Revival

Challenging times lay ahead when singing resumed in 1946 and sadly some loyal choristers never returned. Baritone Bill Raynor was one – he had served with the Royal Corps of Signals in Burma and as a victim of the horrors of the Bangkok/Siam railway atrocities is buried in Thanbyuzayat War Cemetery, with four thousand other allied prisoners of war. Sam Best was no longer a young man but his decision to return to lead the choir after the war was vital to its survival until his retirement in 1949. However, numbers were down, sometimes barely into double figures at concerts during the fifties. A photo of the 1952 Concert shows just 18 singers plus conductor and accompanist. The choir faced competition from changing lifestyles with new alternatives such as television but was fortunate in that a core of determined men and a loyal community following helped the choir to soldier on.

The choir was a small but tight unit and made progress between 1949 and 1956 under Cyril Sanday, a good conductor with a sense of humour. Once while conducting a lively piece his baton flew into the audience whereupon he vowed to practise conducting with a boomerang! An old tradition was re-established when a 37-seater bus took the choir to Mablethorpe in 1950, an annual event which continued for a number of years.  The Carlton Annual Concerts were popular, with the choir showing enterprise in its choice of guests, which included Kathleen Mitchell (Elocutionist), Tom Jones (Humorist), John Roberts (ventriloquist), Tommy (dummy) and magician Eric Newton, the ‘Mapperley Mystic’, who later joined the choir. In the mid fifties the choir was subjected to a takeover bid! Nottinghamshire Education Committee offered to supply a conductor, provide all music and a room for rehearsals, but it would also mean that the choir would lose it identity as it would become a further education class. The choir decided to soldier on and this was perhaps a turning point in its fortunes.

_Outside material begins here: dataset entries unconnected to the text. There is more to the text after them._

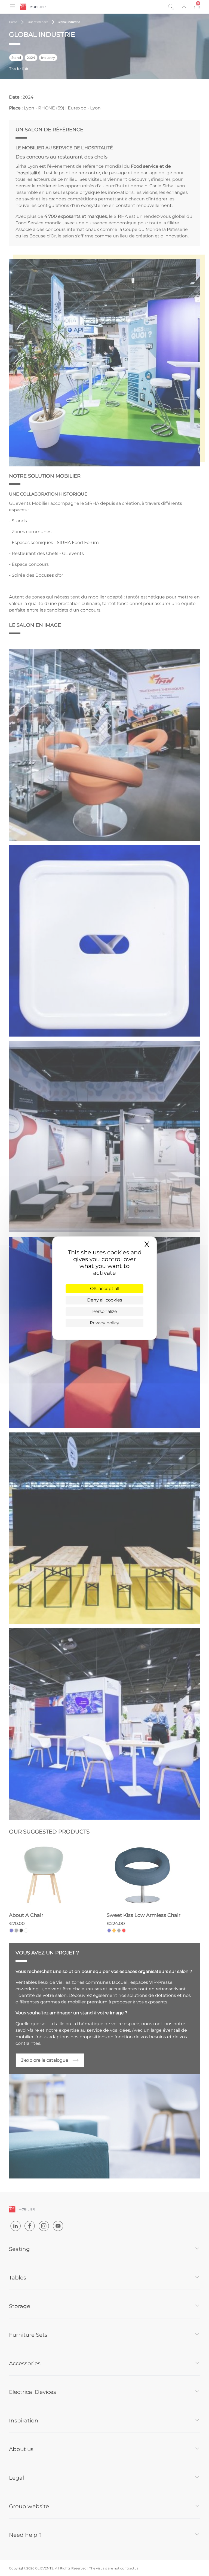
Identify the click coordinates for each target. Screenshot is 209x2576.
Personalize (104, 1311)
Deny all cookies (104, 1300)
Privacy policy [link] (104, 1322)
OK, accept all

After a decade of fighting for survival, the tide began to turn with the arrival in 1956 of Norman Edgar. He is said to have “brought a wealth of musical knowledge and a youthful, friendly and positively firm direction – and membership began to increase with an improvement in sound quality”. This was the start of a revival: numbers began to grow, though slowly at first, performance improved and audiences were bigger. The 1960 Annual Concert, in aid of the Carlton Old People’s Welfare Funds, was so popular that some of the audience of over 300 had to stand. Secretary Albert Elliott said “it was the biggest audience and the best concert we have held” and that the choir had almost doubled its numbers in a year. At the end of 1962, however, Norman Edgar left the choir in order to pursue his teaching career.

Norman Edgar was succeeded by Albert Finch, Senior Officer with the Notts Fire Brigade and former Conductor of the Fire Brigade MVC. Albert brought with him “new zeal and enthusiasm, firm discipline and a wide musical knowledge”. By now, the choir numbered around 36 and was ready to take further steps forward. These years saw signs of a more professional approach – uniforms, a portable concert platform and the choir’s first Publicity Manager. Albert Finch certainly was not lacking in ambition; he asked the choir if they ‘wished to expand their boundaries or remain parochial and restricted’. Although numbers were generally up, at one time reaching 36 in concert, the pattern was inconsistent and so recruitment, particularly of younger singers, became more of a priority.  In spite of all efforts membership did not hit the forties until 1972. It was in the summer of that year the choir suffered a blow when Albert Finch announced that, now not in the best of health, he was leaving the area and therefore resigning from the choir. The search for a successor was on.